He starred in romantic comedies and war movies, biographies, spy thrillers, historical dramas, and films of social conscience. And in almost thirty Westerns. High Noon ranks as one of the half-dozen films defining that genre, and in the opinion of many critics is the best Western ever made.
In the years spanning his long career there were other leading men who had a more cynical, street-wise appeal (Gable, Bogart, Cagney), more sophistication (Charles Boyer, Ronald Coleman, Cary Grant), more rugged energy (John Wayne), a darker sensuality (Valentino, Tyrone Power, Burt Lancaster), more boyish charm (Jimmy Stewart, Joel McCrea), or more tough-guy panache (Robert Mitchum, Kirk Douglas, Sinatra). But Cooper was, in critic Richard Schickel’s phrase, the “Democratic Prince”, the haltingly shy man of simple virtue, and a code of honor that unavoidably clashed with mega politics. He remains one of the few actors whose portrayals of naivety wear well, without embarrassment either to himself or the audience. It was a style based on natural gracefulness, at a time when naivety and gracefulness were in style.

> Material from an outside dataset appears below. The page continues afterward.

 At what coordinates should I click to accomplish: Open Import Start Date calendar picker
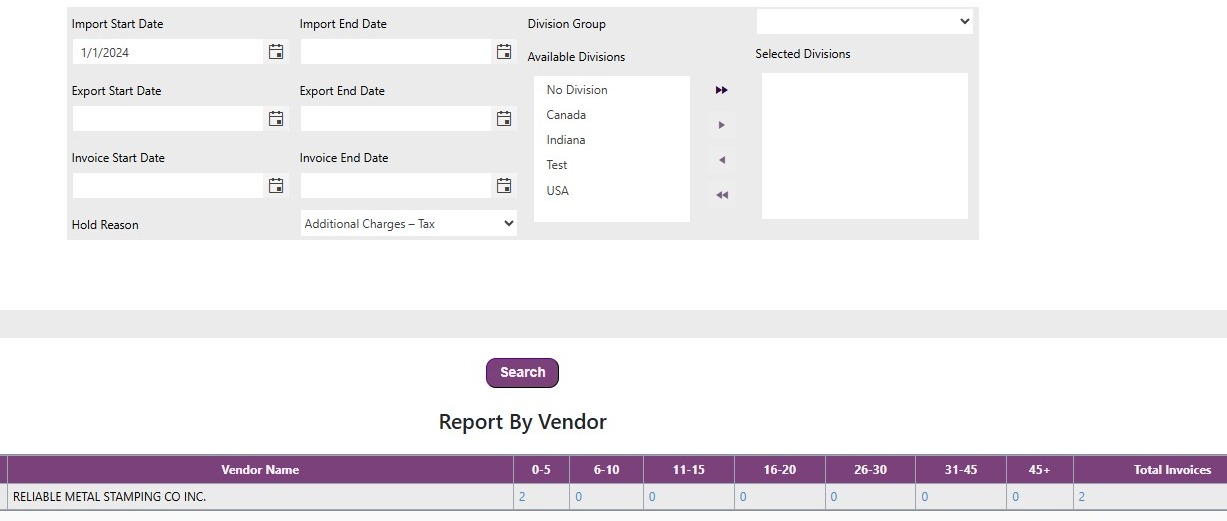click(276, 52)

He was born in the frontier town of Helena, Montana at the start of the 20th Century, and he got to ride as many horses and see as many herds of cattle as any cowboy he later portrayed in films. Both parents were English, and Cooper’s father insisted that Gary and his older brother Arthur be sent back to England to attend the private school from which he had matriculated. And so by the time he reached his adolescence, Cooper had the advantage of a rough-country as well as a highly civilizing education. He had learned his Latin as well as his quarter horses. It had all something of the American democratic ideal about it: this handsome young man had learned his manners and his lessons, and yet was as rough-and-tumble as they come. And it’s that blend which defines his acting image of the American Everyman.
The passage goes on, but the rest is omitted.